What good are emotions? Why do we have emotions? There might’ve been a time in your life where you cursed your emotions. You might’ve wanted to get rid of them entirely. Why continue with something that brings so much pain? The truth is that emotions are useful for a lot of reasons. It is also possible to change them because one emotion never lasts forever. Until we begin to understand the functions of emotions, we cannot expect ourselves to change them.
DBT looks at three major functions of emotions:
- Emotions Communicate to and Influence Others.
- Emotions Organize and Motivate Action
- Emotions Can be Self-Validating
Communication & Influence
We communicate our emotions to other with verbal and nonverbal (facial expressions, body gestures or postures) language. Some expressions of emotion have an automatic effect on others, like tears or a smile. When there is a difference in what a person communicates non-verbally versus verbally, the other person will usually respond primarily to the nonverbal expression.
Some people naturally show very little emotion on their face. Others show very strong emotions on their face, while expressing less strong emotions verbally. For example, people who struggle with symptoms of Borderline Personality Disorder often find that their nonverbal emotional expressions do not match their inside feelings so they are often misread.
Some people laugh through their grief or cry when they’re happy.
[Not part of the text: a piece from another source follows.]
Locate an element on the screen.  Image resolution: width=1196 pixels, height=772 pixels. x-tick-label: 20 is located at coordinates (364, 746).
No matter the intent, the communication of emotions influences others.
Exercises
- Think of a situation where your expression of emotion was misread. What emotion were you feeling? What emotion did the other person interpret? How did it feel to be misread?
- Think of a situation when you misread the emotion of someone else. What emotion did you read from them? How did the misinterpretation affect your interaction?
Organization & Motivation
Emotions prepare for and motivate action. There is an action urge connected to each specific emotions that is hard-wired. “Hard-wired” means it is an automatic, built-in part of our behavior. For example, if you see your two-year old child in the middle of the street and a car coming, you will feel an emotion, fear, and this emotion will prompt you to run to save your child. You don’t stop to think about it. You just do it. Your emotion has motivated your behavior without you having to take the time to think.
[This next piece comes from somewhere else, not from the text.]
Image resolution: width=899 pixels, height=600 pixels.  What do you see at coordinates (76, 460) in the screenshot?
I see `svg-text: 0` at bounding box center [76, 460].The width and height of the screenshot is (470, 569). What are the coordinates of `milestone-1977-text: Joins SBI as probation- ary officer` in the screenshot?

Emotions can also help you overcome obstacles in your environment. Consider the anxiety you feel when you are about to take a test. This anxiety, though it’s uncomfortable, helps to motivate you to study so you will do well on the test. Anger may motivate and help people who are protesting injustices. The anger may override the fear they might feel in a demonstration or protest. Guilt helps spur apologies because it lets you know that you have done something against your values.
These are all examples of when emotions are functioning effectively at the right levels. When your emotions are dysregulated, your anxiety might lead to inaction or your anger might damage relationships. These examples also refer to times the emotions are justified. You may not be able to relate to these examples at the moment, but with skills use DBT can help get you there.
Exercises
- Brainstorm a couple of examples where your emotion prompted you to take action before you thought about it.
- Determine a situation where an emotion helps you overcome an obstacle in your environment (in the community, at home, at school), where it makes it easier for you to get something done, for example. It may not be a pleasant emotion but it does help get the job done.
Self-Validation
Emotions can provide information about a situation or event. They can signal to us that something is going on. Sometimes these signals will be picked up unconsciously and then you may have an emotional reaction, but not be sure what set off the reaction. That feeling of something not feeling “right” or sensing that something was going to happen before it does are some of the signals we might get.
When dealing with your feelings this way is carried to the extreme, however, you may think of the emotion as fact. For example: “I love him, so he’s a good person” or “If I feel stupid, I am stupid.” While your emotions are always valid, they are not always facts.
This is difficult for people with symptoms of Borderline Personality Disorder and others, because they are greatly affected by invalidating environments which leads them to distrust their own emotions. If your emotions are minimized or invalidated, it’s hard to get your needs taken seriously. So you may increase the intensity of your emotions beyond what is effective in order to get your needs met. And then if you decrease the intensity of your emotions, you may find again that you are not taken seriously.
Exercises
- Think of some times when your feel for a situation turned out to be right. Is there a time when you felt anxiety or apprehension that turned out to be justified? Or that you had a good feeling about someone that turned out to be right? This is a self-validating emotion.
- Fill out an emotion diary for several days. For each day choose your strongest emotion, or the one that lasted the longest, or was the most difficult or painful. Describe the prompting event, the event that caused or triggered the emotion. And describe the emotion’s function: to communicate to others, to motivate action, or to communicate to yourself.